Peter and Edmund wave furiously to Susan and Lucy as the girls' train heads to their boarding school.

It's funny, Peter thinks, how quickly things change. He wouldn't see either of them for another three months, and he might not see Caspian or Sanya -- Sanya or Caspian -- for much longer, depending on when they all go back to Kirke's.

Edmund and he board their own train, which will whisk them away to a new boarding school. They'd be expected, as always, to act as normal boys. Boys who didn't know of another world where there were fauns and nymphs and animals talked. Peter isn't sure how exactly they keep managing it. He's not going to tell anyone about Narnia, he's not that stupid, but sometimes he wishes this "British" society (this white, heteronormative, ableist, terrible society) wasn't so close-minded to anything but the "norm". If people were more willing to believe, less skeptical of anything they believe shouldn't be possible... but no. Peter doesn't have time for what-if's and if-only's. This year is the last year until he can take the test to see if he can go into medicine and the things he actually needs to know for it, instead of spending all his time memorizing birth and death dates and faces of monarchs long dead. He doesn't need it to do what he wants, so he doesn't need to know it. (He knows Caspian's face easily, does that mean he needs him? Shut up, brain.)

He focuses in on Edmund. Now that they're alone in the carriage of the train, he can check up on his younger brother. He's been meaning to since they all left Narnia. "Are you going to be okay without Sanya? You just got her back."

Edmund makes a face. "I have to be okay, don't I?"

"Ed."

Edmund should know he can speak candidly with Peter. After a long pause, he does. "Alright. I think so? I did just get her back, and I hate so bloody much that I have to leave her already." He rubs at his neck in frustration. "I keep telling myself that at least we're in the same world now, but that can't stop part of my mind, all of it really, from being paranoid."

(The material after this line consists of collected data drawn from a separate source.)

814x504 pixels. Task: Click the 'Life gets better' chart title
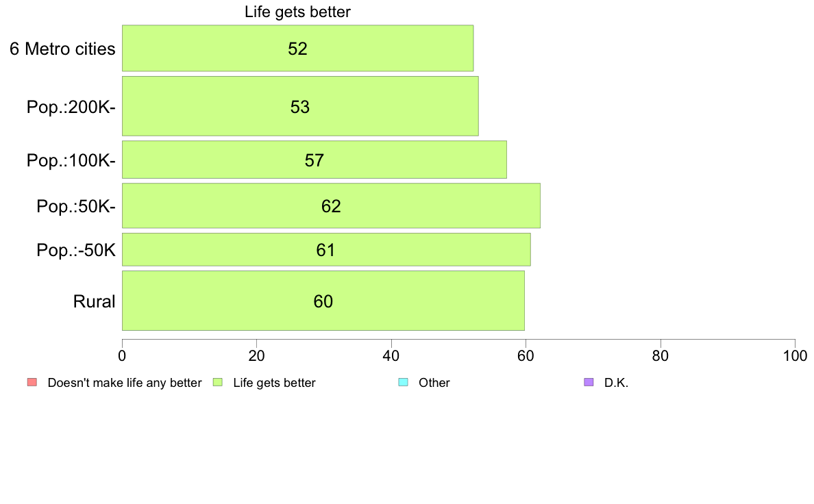tap(297, 12)
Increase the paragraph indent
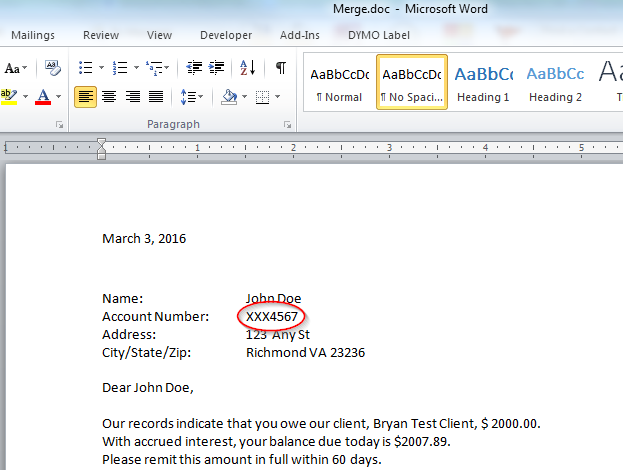This screenshot has width=623, height=470. [219, 68]
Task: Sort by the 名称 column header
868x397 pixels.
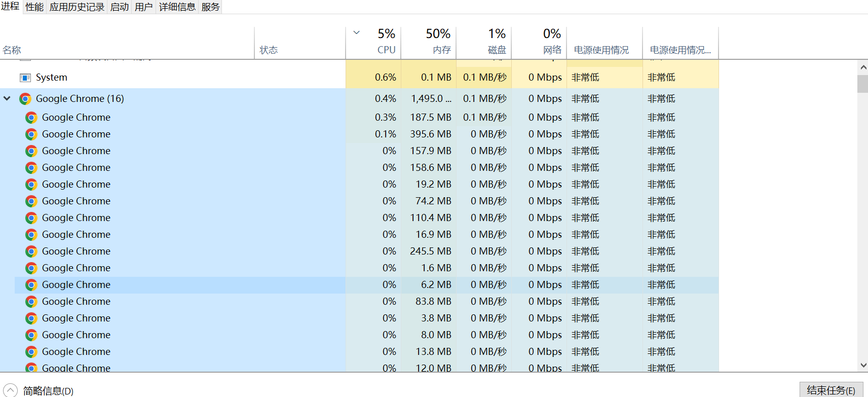Action: 12,50
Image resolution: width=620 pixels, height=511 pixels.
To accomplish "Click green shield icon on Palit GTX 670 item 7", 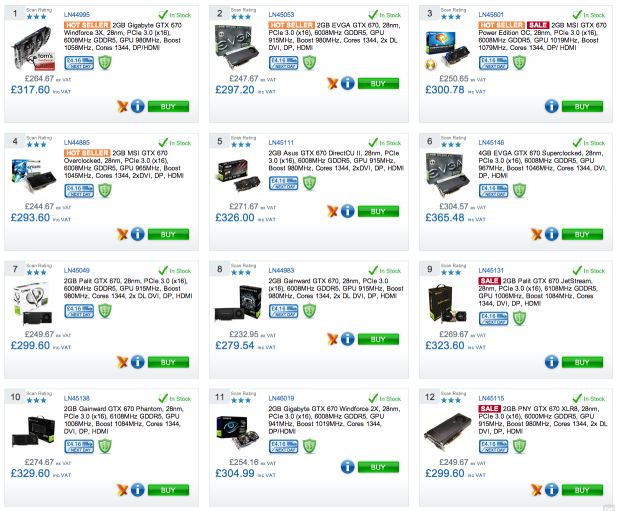I will tap(105, 310).
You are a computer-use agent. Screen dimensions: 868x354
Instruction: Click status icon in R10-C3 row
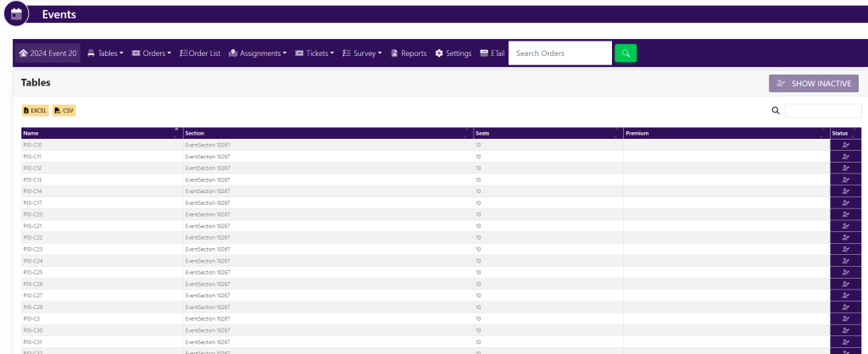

Peter can't really understand the kind of love his brother has for Sanya, and Sanya has for Edmund. He wants to, someday, but he doesn't. So all he can do is comfort Edmund, and reassure him that Sanya is safe. It's true, after all. She's with Caspian and Professor Kirke — Professor Kirke and Caspian. Edmund stops looking nauseous after a bit, and turns their conversation to the last bit of Narnia they can mention before the school, before Peter has to put on yet another mask and pretend that he doesn't know about Narnia, because Narnia couldn't possibly be real. He hates this part. He hated it last year, and he hates it again this year. He'll hate it every year, forever, from now until he dies.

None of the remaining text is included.